Pathways for post-market changes to AI/ML based devices:
This is probably the most important practical issue for device manufacturers. The current FDA discussion paper suggests that in case the device manufacturer decides on changes to the AI/ML based device, they should follow current risk assessment guidance for software modifications. If the software modification decision indicates the change requires a new regulatory review, however, the changes are covered by pre-described SPS and ACP, the manufacturer doesn’t require a full review but needs to document changes as per approved processes. If the changes fall outside those defined by SPS and ACP, but don’t lead to change in intended manufacturer can apply for a focused review. [Note these are only proposed outlines for discussion from FDA and not an official policy].
Good Machine Learning Practices (GMLP) is an evolving concept that is suppose to follow suit of Good Manufacturing Practices (GMP), Good Clinical Practices (GCP), Good Laboratory Practices (GLP) and others. The adherence of developers of AI/ML based systems to a set of good practices would provide confidence to regulatory bodies in reliability of these devices.
In my view GMLP should focus on four critical components: (a) data, (b) labelling,(c) algorithms, and (d) deployment. The data chosen both for training and testing should be relevant for clinical use cases where it is applied. Mechanism to test if the ML methods are being applied to data outside the space covered by training and testing sets should be built in the process. We can’t dig into all GMLP ideas here, however one key issue that came up in responses to the discussion paper was the issue of bias in AI/ML based systems that further exacerbate the existing bias in health outcomes.
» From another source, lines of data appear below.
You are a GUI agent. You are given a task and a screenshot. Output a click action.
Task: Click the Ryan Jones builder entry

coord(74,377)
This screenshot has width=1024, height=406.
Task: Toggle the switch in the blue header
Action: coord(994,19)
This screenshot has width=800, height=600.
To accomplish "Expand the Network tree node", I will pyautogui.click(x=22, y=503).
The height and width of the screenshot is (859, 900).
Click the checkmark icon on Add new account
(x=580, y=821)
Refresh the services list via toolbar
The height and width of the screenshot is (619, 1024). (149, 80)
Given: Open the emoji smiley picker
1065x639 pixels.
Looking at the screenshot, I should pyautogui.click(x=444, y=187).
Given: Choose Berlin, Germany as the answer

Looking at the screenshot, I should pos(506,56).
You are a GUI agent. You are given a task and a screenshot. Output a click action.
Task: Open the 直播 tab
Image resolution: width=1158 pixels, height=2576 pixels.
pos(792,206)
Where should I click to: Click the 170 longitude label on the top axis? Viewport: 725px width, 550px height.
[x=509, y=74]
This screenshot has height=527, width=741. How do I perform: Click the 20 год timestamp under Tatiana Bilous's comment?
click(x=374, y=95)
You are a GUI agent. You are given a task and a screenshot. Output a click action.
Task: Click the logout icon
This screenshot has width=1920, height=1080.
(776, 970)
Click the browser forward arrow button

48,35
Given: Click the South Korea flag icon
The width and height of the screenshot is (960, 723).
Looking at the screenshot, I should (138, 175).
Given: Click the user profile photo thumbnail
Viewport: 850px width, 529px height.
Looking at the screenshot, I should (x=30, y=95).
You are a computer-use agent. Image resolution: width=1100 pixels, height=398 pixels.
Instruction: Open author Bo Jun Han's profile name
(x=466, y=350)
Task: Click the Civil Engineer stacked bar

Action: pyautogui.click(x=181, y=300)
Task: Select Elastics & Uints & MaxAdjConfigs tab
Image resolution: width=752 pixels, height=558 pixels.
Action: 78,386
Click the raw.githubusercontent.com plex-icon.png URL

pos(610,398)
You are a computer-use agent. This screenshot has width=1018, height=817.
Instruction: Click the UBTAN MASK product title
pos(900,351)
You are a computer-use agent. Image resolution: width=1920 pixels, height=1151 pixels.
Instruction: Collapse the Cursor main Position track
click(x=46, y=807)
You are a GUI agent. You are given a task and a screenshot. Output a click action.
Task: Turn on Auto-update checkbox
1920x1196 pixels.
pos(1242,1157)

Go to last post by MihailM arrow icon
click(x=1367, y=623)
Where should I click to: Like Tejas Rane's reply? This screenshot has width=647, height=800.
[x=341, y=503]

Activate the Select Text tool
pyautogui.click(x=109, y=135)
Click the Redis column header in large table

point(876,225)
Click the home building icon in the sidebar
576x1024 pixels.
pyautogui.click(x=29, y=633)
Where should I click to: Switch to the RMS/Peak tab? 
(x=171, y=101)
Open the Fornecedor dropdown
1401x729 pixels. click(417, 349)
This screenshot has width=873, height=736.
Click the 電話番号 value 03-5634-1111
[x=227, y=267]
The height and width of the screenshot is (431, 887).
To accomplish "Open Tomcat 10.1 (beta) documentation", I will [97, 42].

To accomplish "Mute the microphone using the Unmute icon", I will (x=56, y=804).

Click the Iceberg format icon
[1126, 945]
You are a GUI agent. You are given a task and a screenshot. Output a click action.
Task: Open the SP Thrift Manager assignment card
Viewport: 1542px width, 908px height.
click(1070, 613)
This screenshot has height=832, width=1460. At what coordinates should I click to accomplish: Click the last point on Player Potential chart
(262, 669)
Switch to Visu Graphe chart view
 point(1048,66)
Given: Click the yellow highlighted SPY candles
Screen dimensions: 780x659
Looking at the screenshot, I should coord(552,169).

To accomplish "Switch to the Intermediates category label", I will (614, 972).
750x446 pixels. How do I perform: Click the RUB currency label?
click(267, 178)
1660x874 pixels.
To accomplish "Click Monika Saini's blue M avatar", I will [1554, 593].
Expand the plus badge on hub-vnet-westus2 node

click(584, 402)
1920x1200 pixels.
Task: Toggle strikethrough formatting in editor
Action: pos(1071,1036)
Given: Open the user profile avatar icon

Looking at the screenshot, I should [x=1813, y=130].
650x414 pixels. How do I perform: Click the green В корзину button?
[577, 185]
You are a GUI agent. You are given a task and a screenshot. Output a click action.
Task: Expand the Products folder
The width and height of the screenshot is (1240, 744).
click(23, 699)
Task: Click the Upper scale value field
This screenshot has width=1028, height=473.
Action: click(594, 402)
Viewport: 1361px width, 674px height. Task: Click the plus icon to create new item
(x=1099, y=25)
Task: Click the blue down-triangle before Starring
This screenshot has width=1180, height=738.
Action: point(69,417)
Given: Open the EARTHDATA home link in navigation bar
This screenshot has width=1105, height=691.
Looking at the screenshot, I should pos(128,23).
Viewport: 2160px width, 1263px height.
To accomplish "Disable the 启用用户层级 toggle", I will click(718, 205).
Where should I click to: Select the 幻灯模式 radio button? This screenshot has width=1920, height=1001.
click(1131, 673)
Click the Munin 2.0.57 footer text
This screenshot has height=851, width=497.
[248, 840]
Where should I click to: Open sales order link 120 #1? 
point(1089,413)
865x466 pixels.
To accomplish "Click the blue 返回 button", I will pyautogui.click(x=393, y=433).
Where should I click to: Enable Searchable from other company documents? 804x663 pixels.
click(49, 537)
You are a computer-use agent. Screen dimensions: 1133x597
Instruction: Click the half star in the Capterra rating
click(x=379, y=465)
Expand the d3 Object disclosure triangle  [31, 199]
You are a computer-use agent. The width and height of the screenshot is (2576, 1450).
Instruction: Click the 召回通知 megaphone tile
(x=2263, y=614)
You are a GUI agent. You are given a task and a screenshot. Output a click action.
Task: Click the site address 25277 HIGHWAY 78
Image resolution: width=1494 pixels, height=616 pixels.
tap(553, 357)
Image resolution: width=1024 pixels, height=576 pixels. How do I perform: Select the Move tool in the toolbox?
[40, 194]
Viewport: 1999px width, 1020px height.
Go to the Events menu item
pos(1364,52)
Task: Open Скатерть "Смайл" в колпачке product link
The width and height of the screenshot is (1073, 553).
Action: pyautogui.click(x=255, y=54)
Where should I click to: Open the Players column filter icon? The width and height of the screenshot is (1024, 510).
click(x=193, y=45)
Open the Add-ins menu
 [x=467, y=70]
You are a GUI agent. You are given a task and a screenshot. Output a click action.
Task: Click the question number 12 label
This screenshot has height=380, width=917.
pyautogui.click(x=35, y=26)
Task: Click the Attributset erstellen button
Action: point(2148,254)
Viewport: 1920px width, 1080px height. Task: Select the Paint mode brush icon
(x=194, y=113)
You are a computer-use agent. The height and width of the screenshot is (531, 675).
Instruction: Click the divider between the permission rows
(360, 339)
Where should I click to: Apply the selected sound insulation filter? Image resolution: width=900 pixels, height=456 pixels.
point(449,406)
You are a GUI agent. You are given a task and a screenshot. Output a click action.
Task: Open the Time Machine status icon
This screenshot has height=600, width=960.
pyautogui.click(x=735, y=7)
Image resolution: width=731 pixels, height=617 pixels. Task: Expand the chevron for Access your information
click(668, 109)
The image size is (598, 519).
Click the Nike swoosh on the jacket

The FDA action paper notes that since AI/ML methods rely on historical data, hence the groups that have been underrepresented in the healthcare system, particularly racial and ethnic minorities can experience below average outcomes if appropriate methodologies are not placed in account for in build bias. Every GMLP plan should include methods to ensure the critical steps like data acquisition, expertise of labelers, established gold standard and others don’t have inherent bias in them that can be propagated by the AI/ML system further. Such bias is already seen in AI/ML methods in techniques like facial recognition. Despite claiming over 90% facial recognition technologies were found to be 20–34% less accurate on dark skinned females compared to light skinned males [3]. A much broader study by the National Institute of Standards and Technology (NIST) found similar biases. The practitioner of AI/ML should ensure the methods developed don’t carry inherent bias for them to have wide adoption in the field.
The changes to regulatory guidelines for adaptive AI/ML based methods are still a work in progress. After the 2019 discussion paper, FDA has issued the Action Plan in Jan 2021 and expects to provide more details later in the year. FDA has invited practitioners in the field to provide their input. The recommendations coming out of this process will not only be critical for medical devices but for the field artificial intelligence and machine learning in general.
- Proposed Regulatory Framework for Modifications to Artificial Intelligence/Machine Learning (AI/ML)-Based Software as a Medical Device (SaMD), April 2009.
- Artificial Intelligence/Machine Learning (AI/ML)-Based Software as a Medical Device (SaMD) Action Plan, Jan 2021.
- Racial Discrimination in Face Recognition Technology, Oct 2020.